In tutto questo, papà ed Anne, ovviamente, non hanno fatto domande e non hanno pensato di aiutarci. Ma in che razza di famiglia di irresponsabili sono capitata?
Basta. Devo calmarmi.

«E a nessuno dei due è venuto in mente di darci una mano?» , chiedo, agitata.

«Mi sono dimenticato di dire che siamo chiusi in un centro commerciale.»

Spalanco gli occhi. Non riesco a crederci. Ha perso l'unica coppia di neuroni che gli era rimasta quando l'ho colpito accidentalmente con la porta del bagno il mese scorso?

«Era l'unica cosa che dovevi fare!» , gli urlo contro, alterata. Mi avvicino a lui con fare minaccioso.

«Calma» , cerca di placarmi, preoccupato.

«Neanche per sogno!

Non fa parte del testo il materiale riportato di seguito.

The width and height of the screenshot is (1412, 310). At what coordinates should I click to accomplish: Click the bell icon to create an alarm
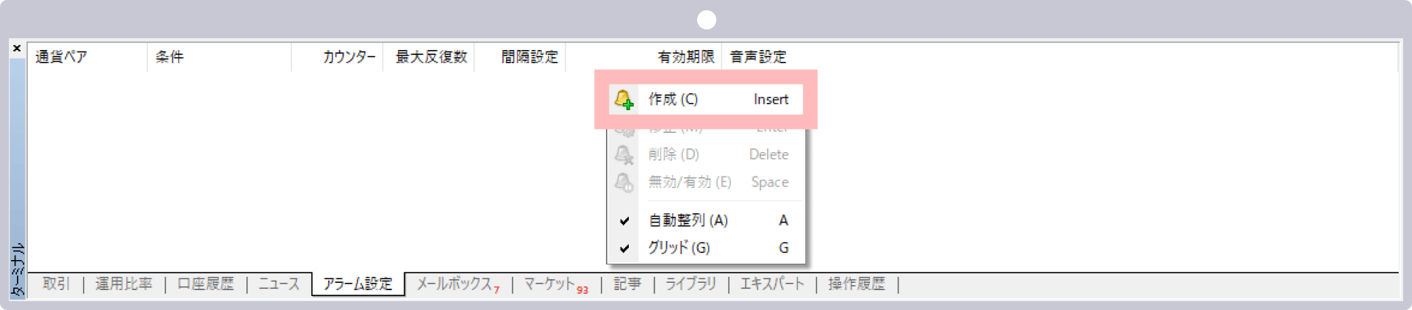(x=624, y=100)
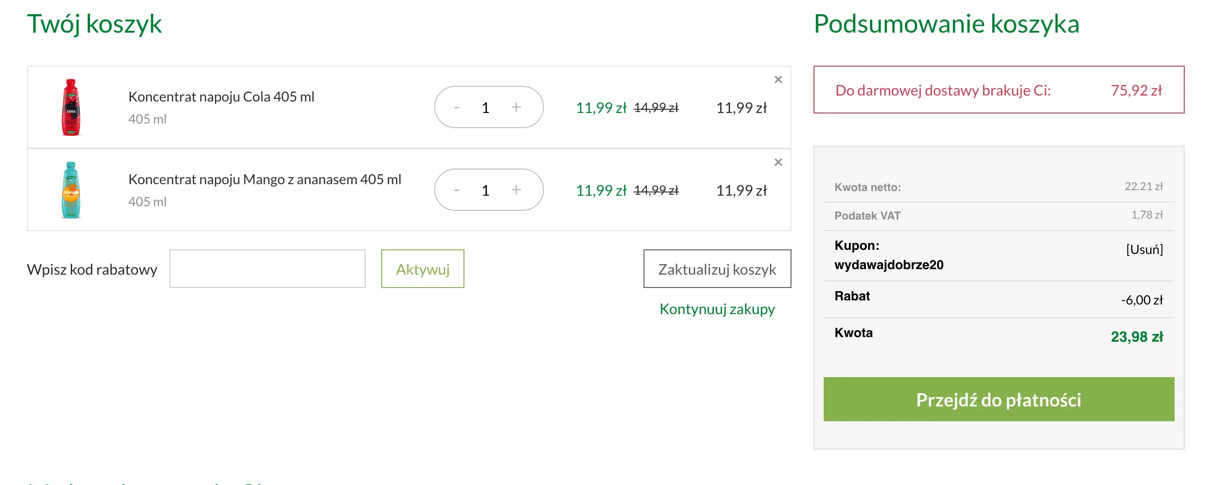
Task: Open the Mango product thumbnail
Action: [71, 190]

Sono agitata e, se ora non mi dai il tuo cellulare per chiamare Anne per chiedere aiuto, ti assicuro che, semmai dovesse venirmi fame, ricorrerò al cannibalismo!» , continuo a gridare, afferrandolo per la giacca.

«Te lo do subito!» Spaventato, si divincola dalla mia presa e prende il telefono dalla tasca dei pantaloni. Sbianca di colpo mentre lo osservo in silenzio. «Batteria scarica» , legge ad alta voce, non staccando nemmeno per un attimo gli occhi dal display.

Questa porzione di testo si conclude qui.